Usando um exemplo extremo, é bem mais fácil entrar num Nissan Qashqai do que num Alpine A110. Mesmo quando comparando com carros equivalentes, certamente é mais fácil entrar e sair de um Captur do que de um Clio, ou de um T-Roc relativamente a um Golf.
Mas há mais. Os B-SUV, por exemplo, apresentam hoje cotas de habitabilidade que rivalizam com os pequenos familiares do segmento C. São uma opção a ter em conta para as famílias que, outrora, por imposição orçamental, optavam por um utilitário, mesmo sendo estes B-SUV mais caros que os modelos dos quais derivam.

Por fim, a rentabilidade. Do lado da indústria (de quem os faz) os SUV/Crossover acabaram também por ser muito apreciados, pois garantem margens de rentabilidade superiores. Se na linha de produção custam tanto ou pouco mais que os carros dos quais derivam, o preço ao cliente é, no entanto, bastante superior — mas os clientes estão dispostos a dar esse valor —, garantindo uma margem de lucro superior por unidade vendida.
Na década que passou e também nesta que agora se inicia, os SUV/Crossover são vistos por muitos analistas como um balão de oxigénio para a indústria automóvel.
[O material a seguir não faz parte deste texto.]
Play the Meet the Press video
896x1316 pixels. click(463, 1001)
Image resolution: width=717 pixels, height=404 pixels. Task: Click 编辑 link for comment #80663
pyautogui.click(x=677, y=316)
O seu preço superior e maior rentabilidade permitiu aos fabricantes enfrentar melhor e absorver os custos crescentes de desenvolvimento e produção (conteúdo tecnológico e de anti-emissões nos veículos não para de crescer), assim como fazer face aos avultados investimentos necessários para a transição para a mobilidade elétrica e digital.

As “dores” de crescimento
Contudo, nem tudo “são rosas”. O sucesso dos SUV/Crossover teve também algumas consequências não desejadas nesta última década em que tanto se falou na redução das emissões de CO2. Não são de todo o tipo de veículo ideal para ir de encontro a esse objetivo.
Comparando com os automóveis convencionais de que derivam, têm uma área frontal e um coeficiente de resistência aerodinâmica maiores, e são mais pesados, o que faz com que o seu consumo de combustível e, consequentemente, de emissões de CO2, sejam sempre mais elevados.

Em 2019 a JATO Dynamics alertava que o sucesso dos SUV (então cerca de 38% dos veículos registados na Europa) era um dos fatores que estava a contribuir para um aumento das médias de emissões das cada vez mais exigentes metas da União Europeia.
Só que, entretanto, a “explosão” de híbridos plug-in e elétricos, muitos deles em formato SUV/Crossover, ajudou a mitigar esse problema — em 2020, as emissões de CO2 baixaram cerca de 12% face a 2019, uma descida substancial, mas mesmo assim, ficaram acima da meta das 95 g/km.
VEJAM TAMBÉM: Europa. Objetivo era de 95 g/km de emissões de CO2. Foi atingido?Independentemente da ajuda da eletrificação, é certo que esta tipologia será sempre menos eficiente que outras mais tradicionais, onde os veículos são mais baixos e mais próximos do solo. Mesmo num futuro cada vez mais elétrico e tendo em conta as baterias de hoje (e dos próximos anos), continua a ser imperativo encontrar formas mais eficientes de reduzir a massa dos veículos que compramos, para conseguir “espremer” todos os quilómetros adicionais possíveis de uma só carga.
O futuro
Se este Especial “O melhor da década 2011-2020” é uma oportunidade para parar e refletir sobre o que se passou na indústria automóvel nos últimos 10 anos, não resistimos, neste caso, a olhar para o que esta nova década que agora se inicia reserva para o futuro dos SUV/Crossover.
São vários os fabricantes, pela voz dos seus principais responsáveis e designers, que já falam num mundo pós-SUV. O que é que isso significa? Teremos de aguardar mais algum tempo por respostas concretas, mas os primeiros sinais mostram um afastar da fórmula tradicional do SUV, para uma fórmula mais ligeira, ainda claramente Crossover, uma espécie de híbrido automóvel: a berlina crossover.

Desde o novo Citroën C5 X ao Ford Evos, passando pelo Polestar 2, Hyundai Ioniq 5 e Kia EV6 ou ainda pelo futuro Mégane E-Tech Electric, é possível antever o fim da berlina e carrinha tradicional, surgindo no seu lugar uma espécie de fusão de várias tipologias num veículo só, de difícil categorização.